Aos 32 ela me matou.
Mas uma coisa de cada vez, não precisamos por os carros na frente dos bois.
*
Pois bem, tudo começou alguns meses depois de comprar a lambreta vermelha. Durante a última aula noturna, notei que havia um aluno novo a mais na turma. Achei aquilo estranho porque sempre me avisam quando vai entrar alguém novo para me preparar e passar atividades mais leves e explicar um pouco sobre o caminho da espada. Esperei até o fim da aula e fui falar com meu novo aluno.
Quando ele tirou o ken, meu queixo foi ao chão. Por trás daquele capacete, havia uma bela garotinha com cabelos verdes e grandes olhos. Mais do que isso, era uma menina fofa e doce que ficou conversando comigo, de forma animada, até fechar a sede. Ofereci carona para ela, mas ela disse que estava de boa e que não precisava me preocupar.
Aquilo começou a fazer parte da minha rotina. Trabalhava 3 noites por semana na parte do Kendô e em todas as aulas ela aparecia e ficava conversando comigo até a sede fechar, indo embora sozinha.

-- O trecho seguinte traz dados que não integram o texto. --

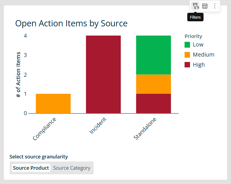Click red High segment of Standalone bar
Image resolution: width=231 pixels, height=184 pixels.
click(x=154, y=103)
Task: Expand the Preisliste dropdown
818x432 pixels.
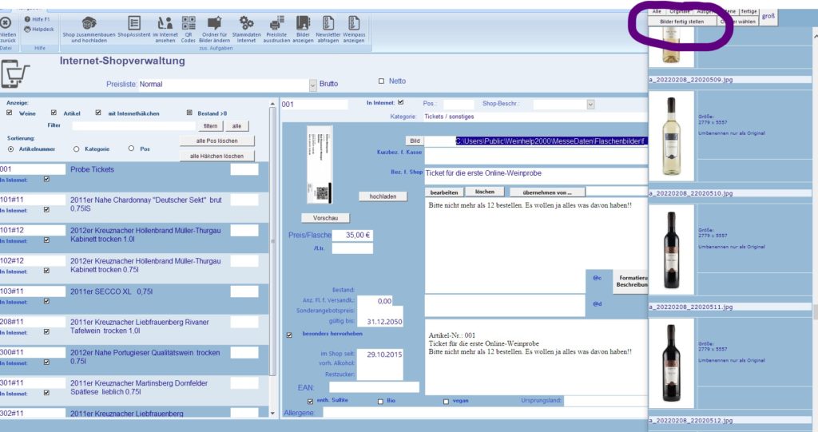Action: pos(312,85)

B – que levou um bom tempo até descobrir que seu verdadeiro nome era Beatrice – era uma garota extramente interessante. Havia algum tipo de magnetismo nela que fazia sempre querer estar perto dela e me sentia à vontade para falar sobre qualquer coisa. Apesar de parecer tão jovem (ela disse ter 18 anos, mas tinha quase certeza que ela tinha uns 15), ela costumava ter opiniões bem maduras e um tanto quanto secas sobre filosofia e relacionamentos interpessoais.

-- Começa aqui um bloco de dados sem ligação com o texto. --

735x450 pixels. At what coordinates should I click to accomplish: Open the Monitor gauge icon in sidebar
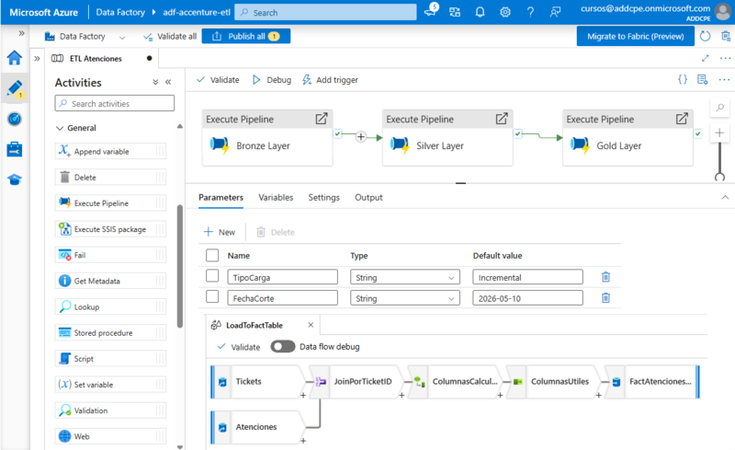click(15, 119)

E assim seguiu-se minha vida por mais um maravilhoso ano e meio. B-chan se tornou, mesmo com as mudanças de humor, minha melhor amiga e minha confidente.
*
Faltando 3 meses para completar 29, B-chan me veio com um convite estranho:
- Papai quer te conhecer e te convidou para ir lá em casa no fim da semana, logo após os treinos.
- Ahn?! Como assim? - Fiquei realmente desnorteado com aquele convite.
- Bem – Começou ela – Falo de você para ele há algum tempo. Pra ser sincera, falo bastante de você para ele. Finalmente, consegui despertar algum interesse nele para te conhecer.
- B-chan, você tem certeza que essa é uma boa ideias? Sabe, não sei se vou causar uma boa impressão. Quer dizer, sou apenas um mero professor de uma associação cultural.
- Não se preocupe, ele vai gostar de você, basta você ser você mesmo. Talvez você também conheça um amigo da família que vai se interessar bastante pelas suas habilidades com a espada.
- Céus. Gostaria mesmo de ter a sua confiança. Mas me diga, que tipo de pessoas são esses caras?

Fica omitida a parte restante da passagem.